Each line below is to be copied exactly as it appears.

____________________

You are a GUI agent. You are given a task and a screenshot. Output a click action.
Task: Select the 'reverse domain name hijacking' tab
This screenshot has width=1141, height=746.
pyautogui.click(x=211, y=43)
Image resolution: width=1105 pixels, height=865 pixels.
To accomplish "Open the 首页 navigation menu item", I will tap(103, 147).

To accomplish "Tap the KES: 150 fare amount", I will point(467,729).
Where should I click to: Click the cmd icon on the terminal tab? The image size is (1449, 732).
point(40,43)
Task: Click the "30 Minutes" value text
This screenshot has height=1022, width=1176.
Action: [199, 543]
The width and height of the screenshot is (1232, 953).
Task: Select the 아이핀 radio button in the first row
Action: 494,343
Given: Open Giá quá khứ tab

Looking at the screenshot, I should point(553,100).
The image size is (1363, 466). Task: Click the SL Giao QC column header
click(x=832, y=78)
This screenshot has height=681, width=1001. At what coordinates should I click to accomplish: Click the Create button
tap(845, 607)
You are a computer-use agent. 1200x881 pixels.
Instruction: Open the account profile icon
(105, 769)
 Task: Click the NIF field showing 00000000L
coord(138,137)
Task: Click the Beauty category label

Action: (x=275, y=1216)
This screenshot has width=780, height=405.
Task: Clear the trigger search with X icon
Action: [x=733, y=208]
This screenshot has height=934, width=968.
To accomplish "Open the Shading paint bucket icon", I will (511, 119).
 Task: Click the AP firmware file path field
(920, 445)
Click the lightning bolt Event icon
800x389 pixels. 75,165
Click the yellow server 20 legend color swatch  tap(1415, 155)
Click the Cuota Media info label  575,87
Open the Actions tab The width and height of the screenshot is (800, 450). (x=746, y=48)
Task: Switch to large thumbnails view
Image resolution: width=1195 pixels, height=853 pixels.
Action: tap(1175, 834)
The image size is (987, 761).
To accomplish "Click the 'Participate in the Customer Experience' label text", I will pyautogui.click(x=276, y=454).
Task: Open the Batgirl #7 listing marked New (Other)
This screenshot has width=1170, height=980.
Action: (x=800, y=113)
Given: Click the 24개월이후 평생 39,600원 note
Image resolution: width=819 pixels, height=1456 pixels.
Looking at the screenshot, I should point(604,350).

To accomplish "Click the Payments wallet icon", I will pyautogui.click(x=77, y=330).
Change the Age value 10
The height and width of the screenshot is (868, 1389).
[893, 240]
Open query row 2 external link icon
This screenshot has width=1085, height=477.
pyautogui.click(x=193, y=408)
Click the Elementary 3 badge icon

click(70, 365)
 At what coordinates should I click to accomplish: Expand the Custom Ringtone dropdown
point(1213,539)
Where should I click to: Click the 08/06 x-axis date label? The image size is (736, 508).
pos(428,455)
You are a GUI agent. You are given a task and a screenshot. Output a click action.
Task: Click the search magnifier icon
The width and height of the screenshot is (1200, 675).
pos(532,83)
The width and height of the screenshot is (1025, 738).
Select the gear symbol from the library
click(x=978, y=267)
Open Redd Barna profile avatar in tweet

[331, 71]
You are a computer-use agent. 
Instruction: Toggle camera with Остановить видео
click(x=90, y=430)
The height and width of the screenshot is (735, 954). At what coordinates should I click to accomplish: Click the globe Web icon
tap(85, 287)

____________________

* **Answer for the task**
You are a GUI agent. You are given a task and a screenshot. Output a click action.
Task: Select the 'reverse domain name hijacking' tab
This screenshot has width=1141, height=746.
pyautogui.click(x=211, y=43)
Image resolution: width=1105 pixels, height=865 pixels.
To accomplish "Open the 首页 navigation menu item", I will tap(103, 147).

To accomplish "Tap the KES: 150 fare amount", I will point(467,729).
Where should I click to: Click the cmd icon on the terminal tab? The image size is (1449, 732).
point(40,43)
Task: Click the "30 Minutes" value text
This screenshot has height=1022, width=1176.
Action: [199, 543]
The width and height of the screenshot is (1232, 953).
Task: Select the 아이핀 radio button in the first row
Action: 494,343
Given: Open Giá quá khứ tab

Looking at the screenshot, I should point(553,100).
The image size is (1363, 466). Task: Click the SL Giao QC column header
click(x=832, y=78)
This screenshot has height=681, width=1001. At what coordinates should I click to accomplish: Click the Create button
tap(845, 607)
You are a computer-use agent. 1200x881 pixels.
Instruction: Open the account profile icon
(105, 769)
 Task: Click the NIF field showing 00000000L
coord(138,137)
Task: Click the Beauty category label

Action: (x=275, y=1216)
This screenshot has width=780, height=405.
Task: Clear the trigger search with X icon
Action: [x=733, y=208]
This screenshot has height=934, width=968.
To accomplish "Open the Shading paint bucket icon", I will (511, 119).
 Task: Click the AP firmware file path field
(920, 445)
Click the lightning bolt Event icon
800x389 pixels. 75,165
Click the yellow server 20 legend color swatch  tap(1415, 155)
Click the Cuota Media info label  575,87
Open the Actions tab The width and height of the screenshot is (800, 450). (x=746, y=48)
Task: Switch to large thumbnails view
Image resolution: width=1195 pixels, height=853 pixels.
Action: tap(1175, 834)
The image size is (987, 761).
To accomplish "Click the 'Participate in the Customer Experience' label text", I will pyautogui.click(x=276, y=454).
Task: Open the Batgirl #7 listing marked New (Other)
This screenshot has width=1170, height=980.
Action: (x=800, y=113)
Given: Click the 24개월이후 평생 39,600원 note
Image resolution: width=819 pixels, height=1456 pixels.
Looking at the screenshot, I should point(604,350).

To accomplish "Click the Payments wallet icon", I will pyautogui.click(x=77, y=330).
Change the Age value 10
The height and width of the screenshot is (868, 1389).
[893, 240]
Open query row 2 external link icon
This screenshot has width=1085, height=477.
pyautogui.click(x=193, y=408)
Click the Elementary 3 badge icon

click(70, 365)
 At what coordinates should I click to accomplish: Expand the Custom Ringtone dropdown
point(1213,539)
Where should I click to: Click the 08/06 x-axis date label? The image size is (736, 508).
pos(428,455)
You are a GUI agent. You are given a task and a screenshot. Output a click action.
Task: Click the search magnifier icon
The width and height of the screenshot is (1200, 675).
pos(532,83)
The width and height of the screenshot is (1025, 738).
Select the gear symbol from the library
click(x=978, y=267)
Open Redd Barna profile avatar in tweet

[331, 71]
You are a computer-use agent. 
Instruction: Toggle camera with Остановить видео
click(x=90, y=430)
The height and width of the screenshot is (735, 954). At what coordinates should I click to accomplish: Click the globe Web icon
tap(85, 287)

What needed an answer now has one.